The avid readers of InDispute may recall that each year our commercial Litigation and Dispute Resolution team act in numerous shareholder dispute matters. These past 12 months have been no exception.
These disputes generally arise due to a break down in the relationship between shareholders (and usually the Directors) of a company, often with one of the shareholders being the oppressed.
We recently settled a shareholder dispute that was brought against our client’s company by its former shareholder.
In that matter, the former shareholder (who had sold his shares in the company a year before commencing the court proceeding) made allegations that he was pressured into selling his shares and that the sale which ensued was significantly below the real value of the shares.
The allegations were totally unfounded. There was no evidence to support the allegations of oppression, duress or that the consideration the shareholder received was less than the value of the shares. On the contrary, the evidence established that the value assigned to the shares was based on current and independent valuation.

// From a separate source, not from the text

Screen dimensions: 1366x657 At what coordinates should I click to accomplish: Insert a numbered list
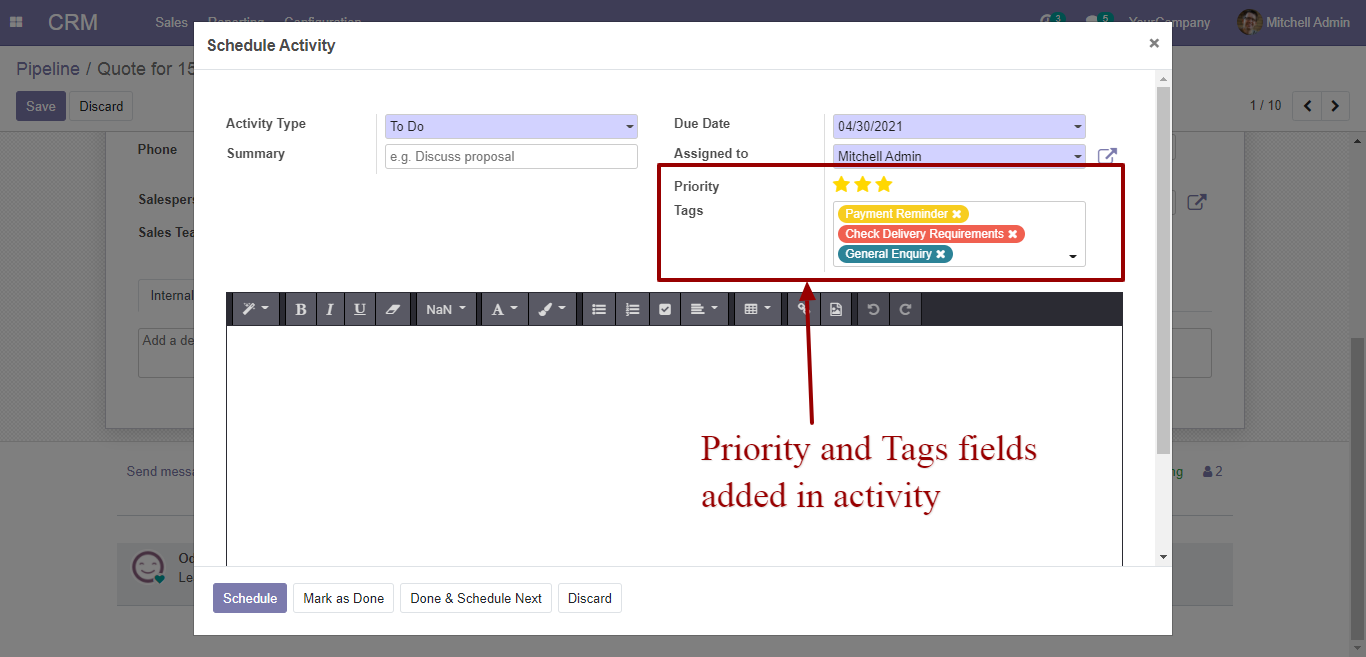tap(632, 310)
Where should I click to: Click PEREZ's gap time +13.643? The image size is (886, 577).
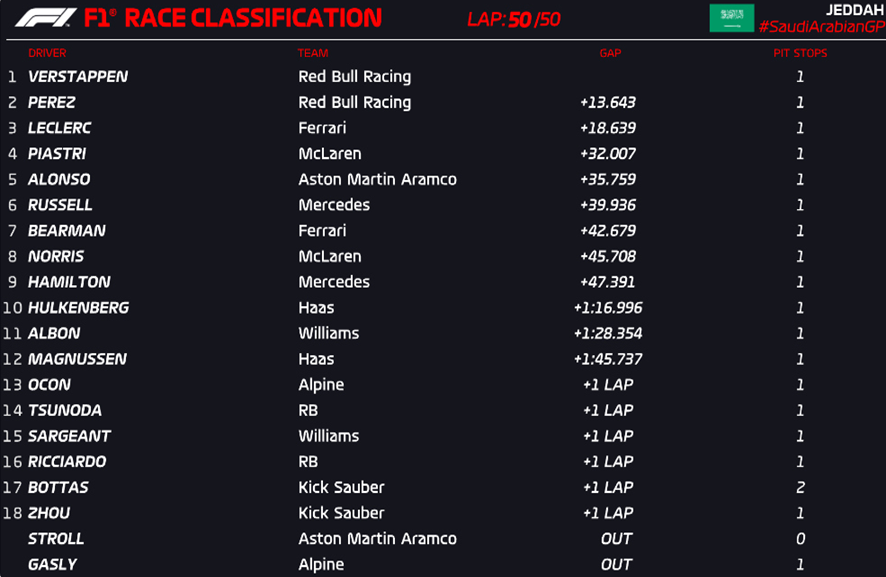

The proceeding had been commenced due to the former shareholder suffering from a bout of ‘seller’s remorse’.
Whilst in that case it was evident that the former shareholder had not be oppressed. It is not always as simple to ascertain whether an act of oppression has occurred. This leads to an interesting question which is often asked: What constitutes oppression?
This question has been asked on numerous occasions by the Court. We have set out below some examples of what constitutes oppression (within the meaning of section 232 of the Corporations Act 2001 (Cth))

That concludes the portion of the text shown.